Em determinados dias, os colaboradores da sede da Cacau Show são convocados a comparecer ao trabalho vestidos de branco. O intuito? Participar de um ritual dirigido por Alexandre Tadeu da Costa, o fundador e CEO da marca, também conhecido como Alê Costa.
De acordo com depoimentos de atuais e antigos funcionários, esse momento é marcado por uma atmosfera solene. Após se descalçarem e se vestirem de acordo, eles são convidados a adentrar uma sala pouco iluminada, apenas por velas, onde encontram Alê Costa entoando cânticos. Dentro desse ambiente, os participantes caminham em círculos, seguindo o líder, que repete suas palavras como se estivesse em uma oração. Embora a participação não seja obrigatória, aqueles que demonstram resistência ou falta de entusiasmo em relação às normas da empresa, incluindo franqueados, acabam sendo alvo de perseguições.
As denúncias de práticas constrangedoras não param por aí. O Ministério Público do Trabalho (MPT) recebeu reclamações sobre a proibição de funcionárias engravidarem, além de outros abusos, como gordofobia, com humilhações públicas que afetam a autoestima e a saúde mental das vítimas; homofobia, com relatos de zombarias e perseguições a pessoas LGBTQIA+; e casos de assédio moral e sexual, frequentemente ignorados pela gestão da empresa.
Os documentos relatam um ambiente de medo e apreensão entre os funcionários. “A maioria das vítimas teme denunciar e sofre em silêncio, pois a franqueadora possui uma postura autoritária e costuma retaliar não apenas franqueados, mas também colaboradores e ex-colaboradores que se atrevem a falar sobre os abusos”, revela o texto.
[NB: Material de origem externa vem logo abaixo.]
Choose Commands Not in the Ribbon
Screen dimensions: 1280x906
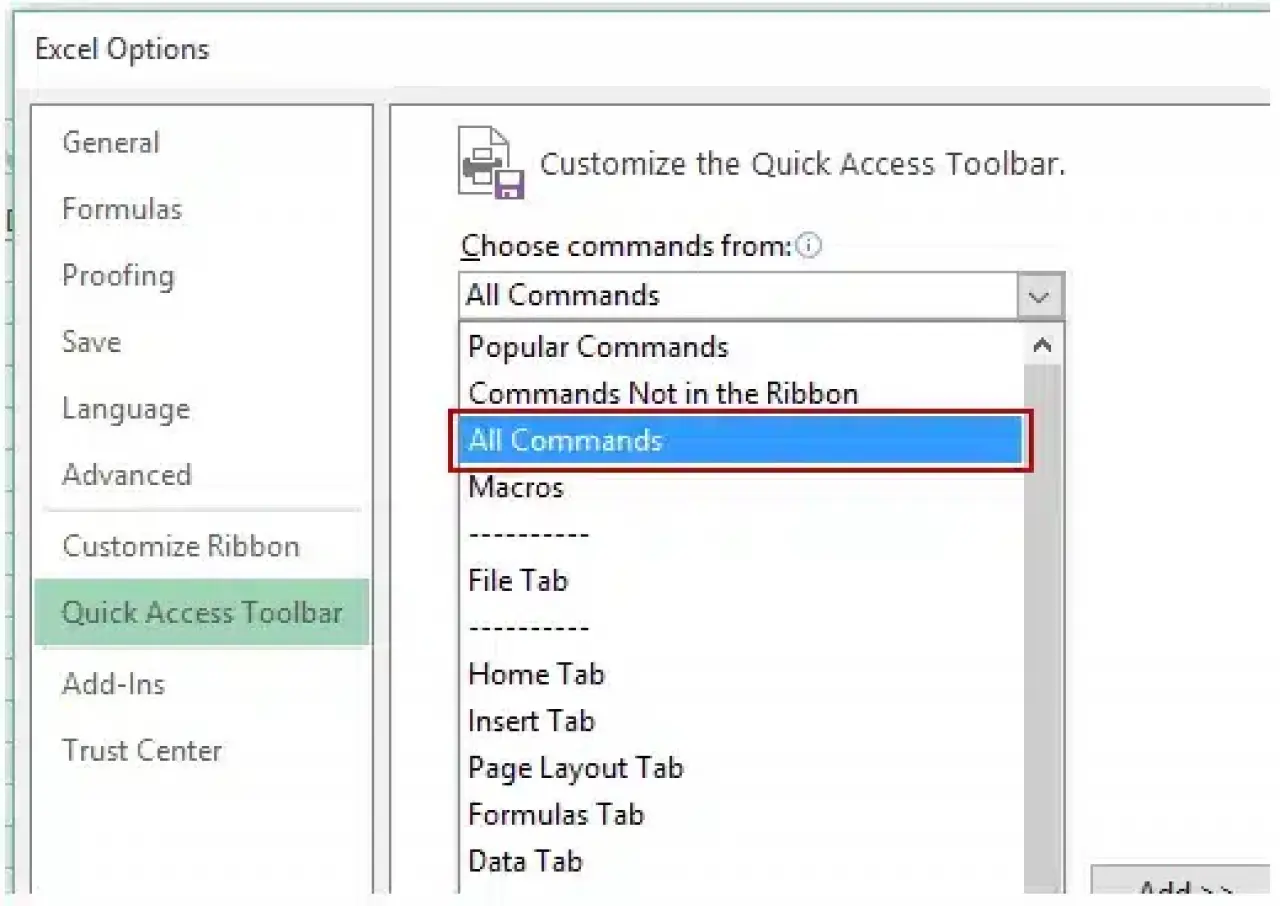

A coluna já destacou que franqueados da Cacau Show caracterizam o clima da empresa como semelhante a uma “seita”, com punições para aqueles que questionam as regras. Alexandre Tadeu da Costa, o líder responsável por muitos desses momentos de devoção, é uma figura central nessa dinâmica, à frente de uma rede que conta com mais de 4 mil unidades em todo o Brasil.
No entanto, a realidade vivida por muitos franqueados diverge da imagem que Alê Costa projeta em suas redes sociais e entrevistas em programas de negócios. Reclamações sobre cobranças excessivas e mudanças nos preços dos produtos resultaram em retaliações, como a disponibilização de chocolates prestes a vencer e produtos com baixa saída, comprometendo a viabilidade das franquias e levando empresários à falência.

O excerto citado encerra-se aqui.